正直に言うと、そんなの弓使いなら……後衛なら当たり前の技術だと思っていた。
だけど違ったらしい。
これはゼクードくんにも、カーティスにも真似できない素晴らしい技術なのだと。
わたしにもあったんだ。
そんな技術が。
持っていたんだ。
とっくに。
やっと自信が持てた。
わたしの強みは『狙撃』。
現にこんなにも『狙撃』を楽しいと感じてしまっている。
「発射はそこのレバーだ。もうそれだけ捻れば発射する。
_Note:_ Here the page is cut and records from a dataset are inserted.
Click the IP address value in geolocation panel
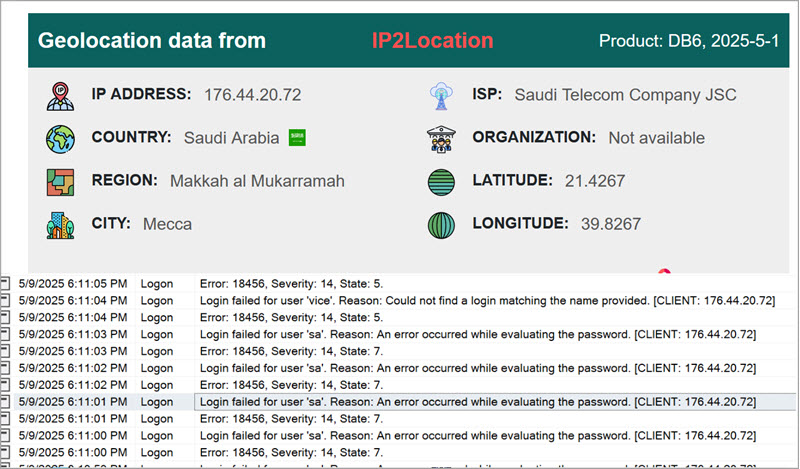This screenshot has width=800, height=469. 252,95
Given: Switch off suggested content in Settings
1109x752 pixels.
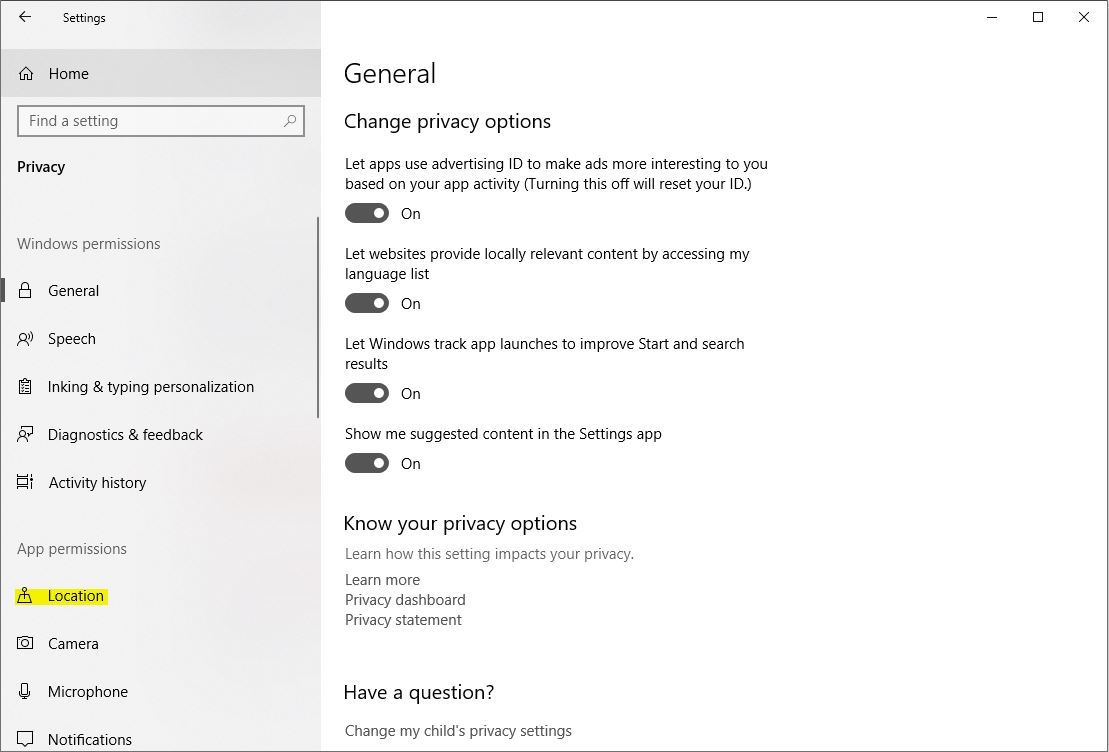Looking at the screenshot, I should (367, 463).
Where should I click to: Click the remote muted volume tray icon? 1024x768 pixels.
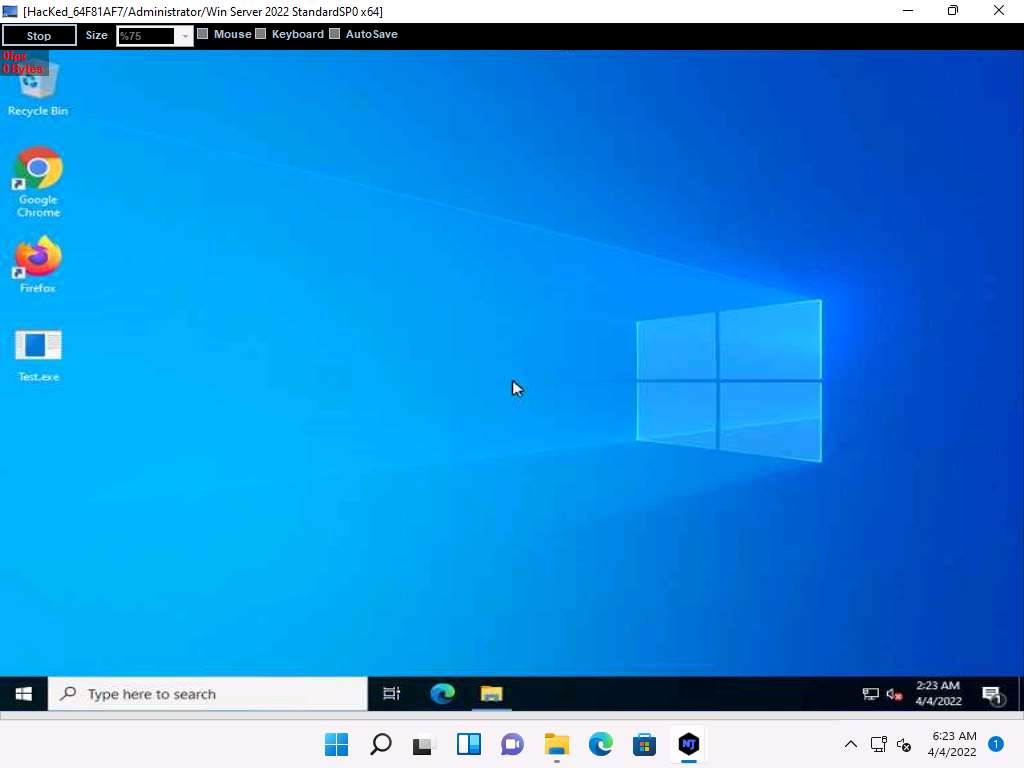click(894, 694)
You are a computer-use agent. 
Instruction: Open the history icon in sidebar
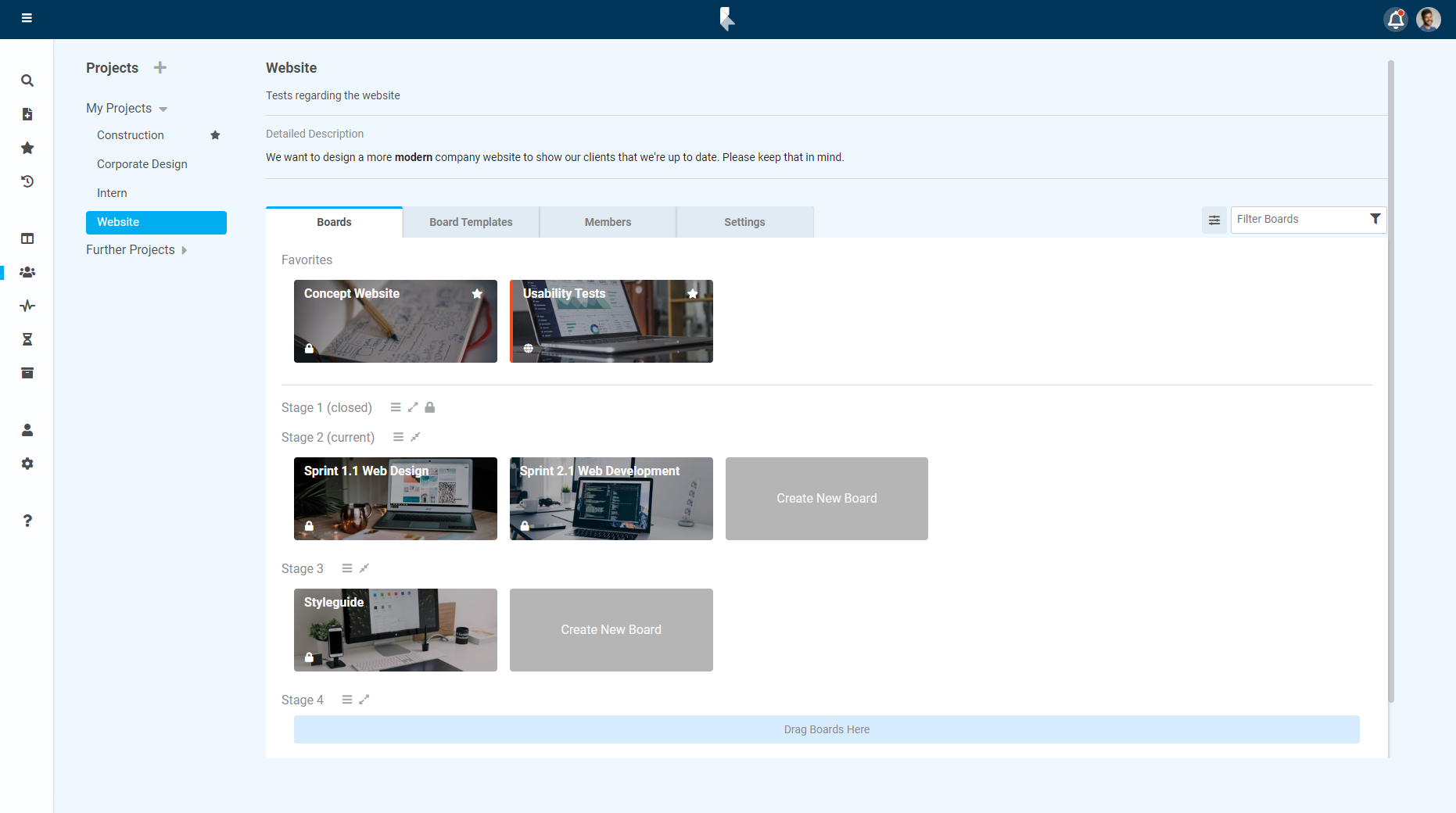pos(27,181)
タイミングは任せるぜ」
「了解です」
言って、フランベールは小さく息を吐いた。
先程この【魔法大砲・改】が発射されるのは見ていた。
虹色の槍のような閃光だった。
弾速も覚えている。
あれだけの速度があれば発射から命中までのラグは少ない。
ちょっとした偏差撃ちで十分だ。
それにこの【魔法大砲・改】の親切装備【スコープ】がある。
しかもアイアンエイムサイトという照準アシストのオマケ付きだ。
弓にはないこの狙いをアシストしてくれる装備。
これで外せという方がフランベールには難しい。
フランベールは敵に照準を合わせ、移動方向を見切り、その照準をズラした。
見えた!
狙い撃つ!
「いけっ!」
フランベールは一息に射撃レバーを引いた!
※
轟音が鳴り響いた。
眩い閃光が空を裂き、虹色の槍が【歌のドラゴン】に直撃する。
それは敵の竜鱗を貫通し、肉を抉って血を吹き出させた。
「おおっ! やったぞ!」
悲鳴のような咆哮を上げて落ちていく【歌のドラゴン】を見て俺は歓喜の声を上げた。
あんな激しく動いていたドラゴンを撃ち落とすなんて凄いな。
しかもあの距離から。
【シエルグリス】にもフランベール並に腕の立つ狙撃主がいるらしい。
「ネオ! 一気に畳み掛けるぞ!」
「了解!」
俺は落ちた【歌のドラゴン】目掛けて走った。
隣にネオが並走する。
【歌のドラゴン】は致命の色が濃く、全身を震わせて立つのがやっとという状態だった。
動けば先ほど撃ち抜かれた胸部の傷から血が溢れる。
奴はもう瀕死だ。
抵抗する力もない。
終わりだ。
ロングブレードを抜刀し、いよいよ斬りかかろうとしたその時だった!
【歌のドラゴン】の背後から、何かが飛び越えてやってきた。
そいつの凄まじい殺気に当てられ、俺とネオは思わず足を止める。
同時に
どこかで感じたことのあるその殺気。
俺は悪寒を覚えながらそいつを見た。
「……っ!」
ドクン! っと心臓が跳ね上がった。
「お前……なんで……」
あの時の悪夢がそこに立っていた。
「お前はあの時俺が……」
黒い竜鱗に覆われた……あのディザスタードラゴンの最後の子。
『人型ドラゴン』だ。
「俺が……倒したはずだろ!」
左眼の傷が疼いて痛み、全身がトラウマを思い出して戦慄した。